- _What you will do_: Rewrite the listing below, swapping every "GUI agent" for "interface assistant" and leaving everything else unchanged.

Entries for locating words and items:
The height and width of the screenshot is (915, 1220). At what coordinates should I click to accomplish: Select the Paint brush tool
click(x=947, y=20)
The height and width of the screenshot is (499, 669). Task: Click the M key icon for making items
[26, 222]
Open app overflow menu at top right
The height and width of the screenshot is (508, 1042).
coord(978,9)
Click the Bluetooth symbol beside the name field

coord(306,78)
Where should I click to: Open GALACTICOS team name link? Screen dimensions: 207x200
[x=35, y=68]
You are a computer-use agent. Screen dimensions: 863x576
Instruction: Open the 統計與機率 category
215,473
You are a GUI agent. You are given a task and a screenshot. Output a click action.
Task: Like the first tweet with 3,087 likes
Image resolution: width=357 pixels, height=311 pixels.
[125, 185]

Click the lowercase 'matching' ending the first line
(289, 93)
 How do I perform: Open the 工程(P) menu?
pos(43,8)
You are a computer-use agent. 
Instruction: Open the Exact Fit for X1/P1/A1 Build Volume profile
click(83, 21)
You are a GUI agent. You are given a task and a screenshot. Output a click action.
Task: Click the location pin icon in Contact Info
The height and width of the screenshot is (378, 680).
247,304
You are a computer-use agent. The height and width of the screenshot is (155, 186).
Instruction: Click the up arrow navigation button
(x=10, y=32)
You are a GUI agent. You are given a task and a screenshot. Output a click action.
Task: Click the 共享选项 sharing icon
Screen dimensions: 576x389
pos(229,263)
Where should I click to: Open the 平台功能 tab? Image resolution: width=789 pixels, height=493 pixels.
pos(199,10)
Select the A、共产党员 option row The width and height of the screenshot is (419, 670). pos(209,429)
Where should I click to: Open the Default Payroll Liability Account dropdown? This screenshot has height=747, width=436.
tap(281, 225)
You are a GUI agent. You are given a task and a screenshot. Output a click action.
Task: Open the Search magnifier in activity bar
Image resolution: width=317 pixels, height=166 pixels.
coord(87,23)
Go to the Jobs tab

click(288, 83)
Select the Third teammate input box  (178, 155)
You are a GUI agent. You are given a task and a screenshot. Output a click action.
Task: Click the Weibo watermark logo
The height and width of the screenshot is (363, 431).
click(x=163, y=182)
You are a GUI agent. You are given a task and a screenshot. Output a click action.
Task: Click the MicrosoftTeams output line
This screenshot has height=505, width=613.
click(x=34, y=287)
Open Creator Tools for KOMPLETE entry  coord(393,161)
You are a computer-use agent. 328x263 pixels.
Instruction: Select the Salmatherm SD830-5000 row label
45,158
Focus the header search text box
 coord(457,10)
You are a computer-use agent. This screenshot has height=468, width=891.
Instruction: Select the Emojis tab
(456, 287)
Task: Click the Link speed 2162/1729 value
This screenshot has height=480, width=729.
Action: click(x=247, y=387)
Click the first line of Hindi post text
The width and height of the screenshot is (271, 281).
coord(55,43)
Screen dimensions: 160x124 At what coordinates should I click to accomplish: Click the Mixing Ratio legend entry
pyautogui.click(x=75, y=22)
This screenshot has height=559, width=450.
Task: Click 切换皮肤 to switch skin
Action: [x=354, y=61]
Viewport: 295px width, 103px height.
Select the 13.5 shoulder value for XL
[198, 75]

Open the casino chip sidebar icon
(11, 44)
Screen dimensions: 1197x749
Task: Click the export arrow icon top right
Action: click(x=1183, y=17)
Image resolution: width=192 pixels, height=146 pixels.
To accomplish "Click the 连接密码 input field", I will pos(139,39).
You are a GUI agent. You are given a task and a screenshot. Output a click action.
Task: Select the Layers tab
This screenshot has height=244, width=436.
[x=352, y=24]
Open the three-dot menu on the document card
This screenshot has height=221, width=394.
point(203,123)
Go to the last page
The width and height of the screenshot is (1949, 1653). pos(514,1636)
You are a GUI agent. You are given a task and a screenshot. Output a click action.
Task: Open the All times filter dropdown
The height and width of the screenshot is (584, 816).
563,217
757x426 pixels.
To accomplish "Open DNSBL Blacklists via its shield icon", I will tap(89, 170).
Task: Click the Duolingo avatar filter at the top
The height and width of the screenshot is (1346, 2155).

- _Solution for this task_:
The height and width of the screenshot is (915, 1220). At what coordinates should I click to accomplish: Select the Paint brush tool
click(x=947, y=20)
The height and width of the screenshot is (499, 669). Task: Click the M key icon for making items
[26, 222]
Open app overflow menu at top right
The height and width of the screenshot is (508, 1042).
coord(978,9)
Click the Bluetooth symbol beside the name field

coord(306,78)
Where should I click to: Open GALACTICOS team name link? Screen dimensions: 207x200
[x=35, y=68]
You are a computer-use agent. Screen dimensions: 863x576
Instruction: Open the 統計與機率 category
215,473
You are a interface assistant. You are given a task and a screenshot. Output a click action.
Task: Like the first tweet with 3,087 likes
Image resolution: width=357 pixels, height=311 pixels.
[125, 185]

Click the lowercase 'matching' ending the first line
(289, 93)
 How do I perform: Open the 工程(P) menu?
pos(43,8)
You are a computer-use agent. 
Instruction: Open the Exact Fit for X1/P1/A1 Build Volume profile
click(83, 21)
You are a interface assistant. You are given a task and a screenshot. Output a click action.
Task: Click the location pin icon in Contact Info
The height and width of the screenshot is (378, 680).
247,304
You are a computer-use agent. The height and width of the screenshot is (155, 186).
Instruction: Click the up arrow navigation button
(x=10, y=32)
You are a interface assistant. You are given a task and a screenshot. Output a click action.
Task: Click the 共享选项 sharing icon
Screen dimensions: 576x389
pos(229,263)
Where should I click to: Open the 平台功能 tab? Image resolution: width=789 pixels, height=493 pixels.
pos(199,10)
Select the A、共产党员 option row The width and height of the screenshot is (419, 670). pos(209,429)
Where should I click to: Open the Default Payroll Liability Account dropdown? This screenshot has height=747, width=436.
tap(281, 225)
You are a interface assistant. You are given a task and a screenshot. Output a click action.
Task: Open the Search magnifier in activity bar
Image resolution: width=317 pixels, height=166 pixels.
coord(87,23)
Go to the Jobs tab

click(288, 83)
Select the Third teammate input box  (178, 155)
You are a interface assistant. You are given a task and a screenshot. Output a click action.
Task: Click the Weibo watermark logo
The height and width of the screenshot is (363, 431).
click(x=163, y=182)
You are a interface assistant. You are given a task and a screenshot. Output a click action.
Task: Click the MicrosoftTeams output line
This screenshot has height=505, width=613.
click(x=34, y=287)
Open Creator Tools for KOMPLETE entry  coord(393,161)
You are a computer-use agent. 328x263 pixels.
Instruction: Select the Salmatherm SD830-5000 row label
45,158
Focus the header search text box
 coord(457,10)
You are a computer-use agent. This screenshot has height=468, width=891.
Instruction: Select the Emojis tab
(456, 287)
Task: Click the Link speed 2162/1729 value
This screenshot has height=480, width=729.
Action: click(x=247, y=387)
Click the first line of Hindi post text
The width and height of the screenshot is (271, 281).
coord(55,43)
Screen dimensions: 160x124 At what coordinates should I click to accomplish: Click the Mixing Ratio legend entry
pyautogui.click(x=75, y=22)
This screenshot has height=559, width=450.
Task: Click 切换皮肤 to switch skin
Action: [x=354, y=61]
Viewport: 295px width, 103px height.
Select the 13.5 shoulder value for XL
[198, 75]

Open the casino chip sidebar icon
(11, 44)
Screen dimensions: 1197x749
Task: Click the export arrow icon top right
Action: click(x=1183, y=17)
Image resolution: width=192 pixels, height=146 pixels.
To accomplish "Click the 连接密码 input field", I will pos(139,39).
You are a interface assistant. You are given a task and a screenshot. Output a click action.
Task: Select the Layers tab
This screenshot has height=244, width=436.
[x=352, y=24]
Open the three-dot menu on the document card
This screenshot has height=221, width=394.
point(203,123)
Go to the last page
The width and height of the screenshot is (1949, 1653). pos(514,1636)
You are a interface assistant. You are given a task and a screenshot. Output a click action.
Task: Open the All times filter dropdown
The height and width of the screenshot is (584, 816).
563,217
757x426 pixels.
To accomplish "Open DNSBL Blacklists via its shield icon", I will tap(89, 170).
Task: Click the Duolingo avatar filter at the top
The height and width of the screenshot is (1346, 2155).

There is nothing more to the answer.